# Model evaluation

In [1]:
%load_ext watermark

In [204]:
import pymc as pm
import pandas as pd
import itertools as itt
import arviz as az
from pathlib import Path
from collections import defaultdict
import altair as alt
import numpy as np

STORAGE_PATH = '../storage/'
VIZ_PATH = '../vis/'

%watermark --iversions

pymc  : 4.0.0b6
altair: 4.2.0
arviz : 0.12.0
pandas: 1.4.2
numpy : 1.22.3



## Collect the models available

In [70]:
def create_model_dict(p):
    
    filename = p.stem
    mu_prior, var_prior, model_type = filename.split("-")
    mu_prior = "Empirical" if mu_prior == "sokol" else "Flat"
    folder = p.parent.stem
    strength_prior = "Flat" if "non-informative" in folder else "Empirical"
    period = folder.strip("non-informative")
    unique_name = folder + "-" + filename
    
    return {
        "advantage-prior" : mu_prior,
        "advantage-variance": var_prior,
        "model-type" : model_type,
        "strength-prior": strength_prior,
        "subsample": period,
        "trace-path": p.absolute(),
        "data-path": p.parent.joinpath("data.pickle"),        
        "name": unique_name
    }    
    
models = [create_model_dict(p) for p in Path(STORAGE_PATH).glob("*/*.netcdf")]

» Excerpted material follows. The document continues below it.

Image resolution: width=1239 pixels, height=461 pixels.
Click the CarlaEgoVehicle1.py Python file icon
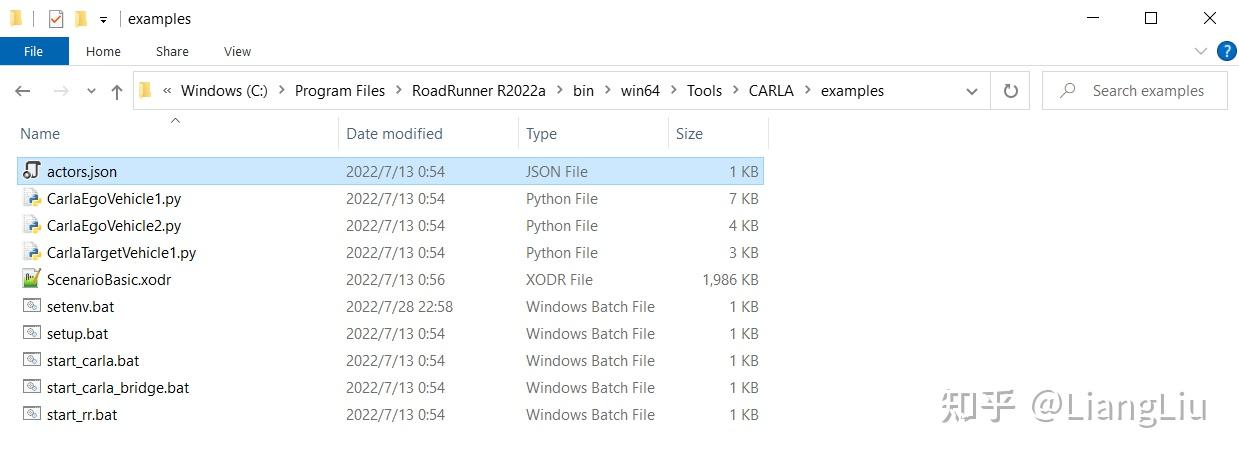click(31, 198)
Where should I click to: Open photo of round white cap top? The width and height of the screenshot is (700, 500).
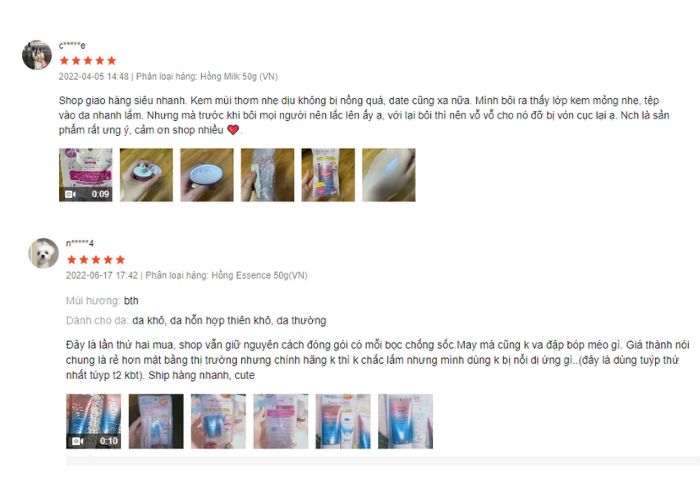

## Load the traces, compare models based on deviance

In [72]:
#load the traces
for model in models:
    model['trace'] = az.from_netcdf(model['trace-path'])

In [73]:
#split based subsample (need to be the same amount of observations)
by_subsample = defaultdict(list)
for model in models:
    by_subsample[model['subsample']].append(model)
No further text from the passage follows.